[Update: Steve Bellovin has a blog post]
One of the major pillars of science is the collection of data to disprove arguments. That data gathering can include experiments, observations, and, in engineering, investigations into failures. One of the issues that makes security hard is that we have little data about large scale systems. (I believe that this is more important than our clever adversaries.) The work I want to share with you today has two main antecedents.
First, in the nearly ten years since Andrew Stewart and I wrote The New School of Information Security, and called for more learning from breaches, we’ve seen a dramatic shift in how people talk about breaches. Unfortunately, we’re still not learning as much as we could. There are structural reasons for that, primarily fear of lawsuits.
Second, last year marked 25 years of calls for an “NTSB for infosec.” Steve Bellovin and I wrote a short note asking why that was. We’ve spent the last year asking what else we might do. We’ve learned a lot about other Aviation Safety Programs, and think there are other models that may be better fits for our needs and constraints in the security realm.
Much that investigation has been a collaboration with Blake Reid, Jonathan Bair, and Andrew Manley of the University of Colorado Law School, and together we have a new draft paper on SSRN, “Voluntary Reporting of Cybersecurity Incidents.”

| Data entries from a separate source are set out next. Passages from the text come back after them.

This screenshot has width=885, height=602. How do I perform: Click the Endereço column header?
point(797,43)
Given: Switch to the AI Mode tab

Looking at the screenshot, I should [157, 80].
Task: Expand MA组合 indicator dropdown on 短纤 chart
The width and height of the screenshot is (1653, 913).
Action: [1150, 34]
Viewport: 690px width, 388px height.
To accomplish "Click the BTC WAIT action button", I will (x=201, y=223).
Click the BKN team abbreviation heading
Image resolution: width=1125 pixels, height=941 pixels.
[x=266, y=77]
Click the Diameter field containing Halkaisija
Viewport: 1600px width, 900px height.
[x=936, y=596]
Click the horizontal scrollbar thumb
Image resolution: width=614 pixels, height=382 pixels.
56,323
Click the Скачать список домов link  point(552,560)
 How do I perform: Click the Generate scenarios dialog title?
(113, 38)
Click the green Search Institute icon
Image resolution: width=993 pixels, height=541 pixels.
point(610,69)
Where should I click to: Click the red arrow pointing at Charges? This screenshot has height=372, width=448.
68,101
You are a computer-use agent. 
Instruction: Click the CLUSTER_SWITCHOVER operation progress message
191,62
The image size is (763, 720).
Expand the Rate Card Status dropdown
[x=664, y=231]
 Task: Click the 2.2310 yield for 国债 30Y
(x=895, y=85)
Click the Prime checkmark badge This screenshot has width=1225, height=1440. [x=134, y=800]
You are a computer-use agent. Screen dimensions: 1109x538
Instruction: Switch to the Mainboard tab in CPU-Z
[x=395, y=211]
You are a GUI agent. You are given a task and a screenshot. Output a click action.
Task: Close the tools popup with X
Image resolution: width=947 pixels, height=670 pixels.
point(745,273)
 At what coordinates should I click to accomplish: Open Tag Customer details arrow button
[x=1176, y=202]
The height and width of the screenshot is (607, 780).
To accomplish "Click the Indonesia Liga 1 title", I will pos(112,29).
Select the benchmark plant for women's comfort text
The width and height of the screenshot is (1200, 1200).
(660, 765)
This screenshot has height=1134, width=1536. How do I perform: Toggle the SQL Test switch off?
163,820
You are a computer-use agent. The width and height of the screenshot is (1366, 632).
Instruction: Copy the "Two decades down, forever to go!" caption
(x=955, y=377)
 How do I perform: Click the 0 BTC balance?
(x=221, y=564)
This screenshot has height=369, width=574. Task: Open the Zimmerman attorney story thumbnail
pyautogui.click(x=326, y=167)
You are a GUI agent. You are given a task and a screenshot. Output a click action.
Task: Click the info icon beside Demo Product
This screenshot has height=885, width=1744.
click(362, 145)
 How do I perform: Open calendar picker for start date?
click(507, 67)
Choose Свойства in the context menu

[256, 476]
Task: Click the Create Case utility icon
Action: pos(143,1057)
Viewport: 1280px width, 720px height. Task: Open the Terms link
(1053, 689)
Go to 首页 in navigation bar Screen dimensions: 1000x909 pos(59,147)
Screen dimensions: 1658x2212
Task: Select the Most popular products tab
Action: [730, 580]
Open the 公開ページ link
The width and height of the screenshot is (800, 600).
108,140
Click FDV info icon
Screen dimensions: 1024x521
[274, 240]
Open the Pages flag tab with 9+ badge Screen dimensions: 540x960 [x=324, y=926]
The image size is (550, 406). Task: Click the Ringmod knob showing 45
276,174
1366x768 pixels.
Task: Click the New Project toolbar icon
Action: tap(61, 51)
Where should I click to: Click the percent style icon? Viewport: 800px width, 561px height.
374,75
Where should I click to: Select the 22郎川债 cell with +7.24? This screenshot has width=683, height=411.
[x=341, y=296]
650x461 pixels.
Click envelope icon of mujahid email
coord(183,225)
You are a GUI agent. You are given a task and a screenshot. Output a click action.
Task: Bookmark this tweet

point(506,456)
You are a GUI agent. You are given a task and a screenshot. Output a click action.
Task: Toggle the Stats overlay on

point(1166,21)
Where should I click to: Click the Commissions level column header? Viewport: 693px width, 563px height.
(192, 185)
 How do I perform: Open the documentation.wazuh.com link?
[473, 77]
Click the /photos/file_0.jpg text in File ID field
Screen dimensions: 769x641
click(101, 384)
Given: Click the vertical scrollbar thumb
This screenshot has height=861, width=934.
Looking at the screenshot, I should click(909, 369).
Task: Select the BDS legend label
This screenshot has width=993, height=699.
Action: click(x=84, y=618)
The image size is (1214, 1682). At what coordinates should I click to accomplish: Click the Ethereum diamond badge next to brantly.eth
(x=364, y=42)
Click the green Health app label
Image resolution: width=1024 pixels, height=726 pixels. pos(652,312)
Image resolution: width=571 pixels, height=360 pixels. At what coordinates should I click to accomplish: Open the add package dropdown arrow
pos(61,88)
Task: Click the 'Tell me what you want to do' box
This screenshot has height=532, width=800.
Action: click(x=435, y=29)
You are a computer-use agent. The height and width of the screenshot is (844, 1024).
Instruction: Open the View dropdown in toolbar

A good deal of my own motivation in this work is to engineer a way to learn more. The focus of this work, on incidents rather than breaches, and on voluntary reporting and incentives, reflects lessons learned as we try to find ways to measure real world security. The writing and abstract reflect the goal of influencing those outside security to help us learn better:
The proliferation of connected devices and technology provides consumers immeasurable amounts of convenience, but also creates great vulnerability. In recent years, we have seen explosive growth in the number of damaging cyber-attacks. 2017 alone has seen the Wanna Cry, Petya, Not Petya, Bad Rabbit, and of course the historic Equifax breach, among many others. Currently, there is no mechanism in place to facilitate understanding of these threats, or their commonalities. While information regarding the causes of major breaches may become public after the fact, what is lacking is an aggregated data set, which could be analyzed for research purposes. This research could then provide clues as to trends in both attacks and avoidable mistakes made on the part of operators, among other valuable data.
One possible regime for gathering such information would be to require disclosure of events, as well as investigations into these events. Mandatory reporting and investigations would result better data collection. This regime would also cause firms to internalize, at least to some extent, the externalities of security. However, mandatory reporting faces challenges that would make this regime difficult to implement, and possibly more costly than beneficial. An alternative is a voluntary reporting scheme, modeled on the Aviation Safety Reporting System housed within NASA, and possibly combined with an incentive scheme. Under it, organizations that were the victims of hacks or “near misses” would report the incident, providing important details, to some neutral party. This database could then be used both by researchers and by industry as a whole. People could learn what does work, what does not work, and where the weak spots are.
Please, take a look at the paper. I’m eager to hear your feedback.